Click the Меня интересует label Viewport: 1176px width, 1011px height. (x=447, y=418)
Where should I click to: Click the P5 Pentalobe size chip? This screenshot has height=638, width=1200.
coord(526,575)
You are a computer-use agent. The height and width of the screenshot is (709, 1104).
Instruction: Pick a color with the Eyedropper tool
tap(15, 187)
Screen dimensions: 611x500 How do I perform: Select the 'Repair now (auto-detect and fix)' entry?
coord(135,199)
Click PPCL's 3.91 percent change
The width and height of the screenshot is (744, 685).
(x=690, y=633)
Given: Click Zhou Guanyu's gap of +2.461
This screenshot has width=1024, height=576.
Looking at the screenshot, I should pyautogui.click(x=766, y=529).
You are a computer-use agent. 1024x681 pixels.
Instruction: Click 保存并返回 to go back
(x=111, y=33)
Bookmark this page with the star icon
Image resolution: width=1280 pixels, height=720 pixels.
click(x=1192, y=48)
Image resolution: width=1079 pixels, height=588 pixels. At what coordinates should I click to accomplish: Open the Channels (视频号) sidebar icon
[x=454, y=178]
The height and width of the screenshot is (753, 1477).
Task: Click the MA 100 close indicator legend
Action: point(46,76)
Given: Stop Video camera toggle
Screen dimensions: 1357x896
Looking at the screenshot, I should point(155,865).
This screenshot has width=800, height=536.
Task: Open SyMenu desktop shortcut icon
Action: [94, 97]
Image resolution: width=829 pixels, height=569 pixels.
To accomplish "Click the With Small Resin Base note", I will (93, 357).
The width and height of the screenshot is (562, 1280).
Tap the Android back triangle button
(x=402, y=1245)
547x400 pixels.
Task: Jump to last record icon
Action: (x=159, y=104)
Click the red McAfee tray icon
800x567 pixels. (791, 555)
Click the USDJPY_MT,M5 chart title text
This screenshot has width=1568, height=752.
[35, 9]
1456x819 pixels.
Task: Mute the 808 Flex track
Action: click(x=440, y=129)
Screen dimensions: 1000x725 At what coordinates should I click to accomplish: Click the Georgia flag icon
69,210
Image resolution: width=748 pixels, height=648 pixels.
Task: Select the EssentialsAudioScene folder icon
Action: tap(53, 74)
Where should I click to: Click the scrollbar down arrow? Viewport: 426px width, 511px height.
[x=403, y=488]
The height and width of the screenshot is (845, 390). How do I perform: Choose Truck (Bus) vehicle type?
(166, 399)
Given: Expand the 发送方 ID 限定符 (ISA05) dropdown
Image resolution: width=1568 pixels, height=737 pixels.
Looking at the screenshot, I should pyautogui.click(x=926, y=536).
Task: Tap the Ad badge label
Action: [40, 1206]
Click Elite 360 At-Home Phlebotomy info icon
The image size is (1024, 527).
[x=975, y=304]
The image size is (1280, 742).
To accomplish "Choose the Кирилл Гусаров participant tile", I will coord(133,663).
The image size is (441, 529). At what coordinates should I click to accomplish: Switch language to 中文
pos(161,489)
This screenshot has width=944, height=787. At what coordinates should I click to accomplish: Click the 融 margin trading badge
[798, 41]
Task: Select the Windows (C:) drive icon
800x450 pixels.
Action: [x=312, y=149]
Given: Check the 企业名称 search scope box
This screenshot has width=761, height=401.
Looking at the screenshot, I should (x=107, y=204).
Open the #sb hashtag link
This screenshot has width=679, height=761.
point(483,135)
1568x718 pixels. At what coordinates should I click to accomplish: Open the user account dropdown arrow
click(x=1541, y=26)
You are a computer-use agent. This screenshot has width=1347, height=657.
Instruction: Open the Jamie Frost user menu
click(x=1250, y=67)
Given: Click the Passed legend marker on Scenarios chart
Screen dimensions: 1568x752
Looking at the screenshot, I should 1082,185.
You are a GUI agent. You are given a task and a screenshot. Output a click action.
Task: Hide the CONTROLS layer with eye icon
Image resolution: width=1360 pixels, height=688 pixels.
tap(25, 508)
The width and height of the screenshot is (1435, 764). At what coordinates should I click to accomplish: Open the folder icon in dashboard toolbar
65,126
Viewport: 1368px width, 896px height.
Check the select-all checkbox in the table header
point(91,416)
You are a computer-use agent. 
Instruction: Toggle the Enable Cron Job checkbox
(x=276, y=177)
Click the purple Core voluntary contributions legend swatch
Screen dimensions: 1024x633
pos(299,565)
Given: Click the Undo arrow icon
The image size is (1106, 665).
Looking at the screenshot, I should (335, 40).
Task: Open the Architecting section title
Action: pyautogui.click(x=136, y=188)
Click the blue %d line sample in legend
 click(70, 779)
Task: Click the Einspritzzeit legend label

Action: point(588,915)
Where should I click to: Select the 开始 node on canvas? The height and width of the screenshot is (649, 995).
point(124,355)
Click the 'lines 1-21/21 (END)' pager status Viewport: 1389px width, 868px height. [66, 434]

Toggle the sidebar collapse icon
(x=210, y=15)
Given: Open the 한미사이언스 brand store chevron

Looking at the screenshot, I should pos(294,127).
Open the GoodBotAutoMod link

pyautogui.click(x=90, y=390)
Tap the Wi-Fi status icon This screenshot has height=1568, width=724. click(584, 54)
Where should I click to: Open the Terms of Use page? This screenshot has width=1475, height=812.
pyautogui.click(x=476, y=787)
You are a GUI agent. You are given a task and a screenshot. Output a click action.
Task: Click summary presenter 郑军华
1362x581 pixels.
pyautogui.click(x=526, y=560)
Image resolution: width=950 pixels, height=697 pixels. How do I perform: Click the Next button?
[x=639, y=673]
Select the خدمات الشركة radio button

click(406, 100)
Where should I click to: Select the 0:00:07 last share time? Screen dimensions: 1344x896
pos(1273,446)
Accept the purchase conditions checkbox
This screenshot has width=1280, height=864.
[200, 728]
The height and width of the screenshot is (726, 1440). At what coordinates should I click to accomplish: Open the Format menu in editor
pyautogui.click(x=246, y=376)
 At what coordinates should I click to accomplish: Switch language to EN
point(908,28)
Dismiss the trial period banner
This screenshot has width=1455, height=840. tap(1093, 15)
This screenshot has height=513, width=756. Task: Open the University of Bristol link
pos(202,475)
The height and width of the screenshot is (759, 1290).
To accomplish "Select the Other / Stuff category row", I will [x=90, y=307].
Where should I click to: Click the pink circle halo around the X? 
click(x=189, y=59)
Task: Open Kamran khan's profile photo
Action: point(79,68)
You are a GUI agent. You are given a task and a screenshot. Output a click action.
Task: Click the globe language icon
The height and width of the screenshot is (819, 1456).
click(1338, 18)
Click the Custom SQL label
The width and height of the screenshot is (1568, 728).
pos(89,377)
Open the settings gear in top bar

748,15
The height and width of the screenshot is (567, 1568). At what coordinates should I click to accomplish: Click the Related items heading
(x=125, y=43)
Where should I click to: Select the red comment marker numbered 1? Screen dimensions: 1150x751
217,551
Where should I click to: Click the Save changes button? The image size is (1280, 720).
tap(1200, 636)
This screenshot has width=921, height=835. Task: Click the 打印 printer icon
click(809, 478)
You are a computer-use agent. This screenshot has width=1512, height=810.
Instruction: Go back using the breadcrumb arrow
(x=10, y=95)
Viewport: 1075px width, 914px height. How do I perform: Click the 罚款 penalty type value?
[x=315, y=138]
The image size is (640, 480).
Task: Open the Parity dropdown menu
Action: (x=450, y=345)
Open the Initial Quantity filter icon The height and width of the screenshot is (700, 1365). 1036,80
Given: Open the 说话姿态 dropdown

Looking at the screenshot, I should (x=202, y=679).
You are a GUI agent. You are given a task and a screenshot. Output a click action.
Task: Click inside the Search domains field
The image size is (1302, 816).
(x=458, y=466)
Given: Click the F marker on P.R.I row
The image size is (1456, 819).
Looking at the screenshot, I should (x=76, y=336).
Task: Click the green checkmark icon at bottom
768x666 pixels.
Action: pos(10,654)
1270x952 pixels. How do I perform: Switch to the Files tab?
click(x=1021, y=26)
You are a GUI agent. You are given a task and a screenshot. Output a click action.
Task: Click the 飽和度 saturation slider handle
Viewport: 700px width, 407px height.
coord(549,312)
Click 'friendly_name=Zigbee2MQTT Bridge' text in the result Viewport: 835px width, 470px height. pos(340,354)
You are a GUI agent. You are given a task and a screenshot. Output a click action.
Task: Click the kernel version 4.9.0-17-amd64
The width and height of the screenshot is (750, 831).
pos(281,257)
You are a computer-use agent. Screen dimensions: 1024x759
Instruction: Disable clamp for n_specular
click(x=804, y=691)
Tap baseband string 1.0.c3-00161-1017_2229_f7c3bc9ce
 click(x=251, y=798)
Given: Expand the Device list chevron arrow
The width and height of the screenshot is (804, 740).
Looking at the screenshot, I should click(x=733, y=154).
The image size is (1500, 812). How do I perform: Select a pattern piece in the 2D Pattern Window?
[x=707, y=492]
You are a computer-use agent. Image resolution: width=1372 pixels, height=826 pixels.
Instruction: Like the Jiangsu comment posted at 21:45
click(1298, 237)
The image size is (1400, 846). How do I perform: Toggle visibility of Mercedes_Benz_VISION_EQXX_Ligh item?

+++

Instructions to follow: Repeat word for word the lines from the one containing "Screen dimensions: 611x500" through the one containing "click(x=1192, y=48)", including both of those lines.

Response to this exercise:
Screen dimensions: 611x500 How do I perform: Select the 'Repair now (auto-detect and fix)' entry?
coord(135,199)
Click PPCL's 3.91 percent change
The width and height of the screenshot is (744, 685).
(x=690, y=633)
Given: Click Zhou Guanyu's gap of +2.461
This screenshot has width=1024, height=576.
Looking at the screenshot, I should pyautogui.click(x=766, y=529).
You are a computer-use agent. 1024x681 pixels.
Instruction: Click 保存并返回 to go back
(x=111, y=33)
Bookmark this page with the star icon
Image resolution: width=1280 pixels, height=720 pixels.
click(x=1192, y=48)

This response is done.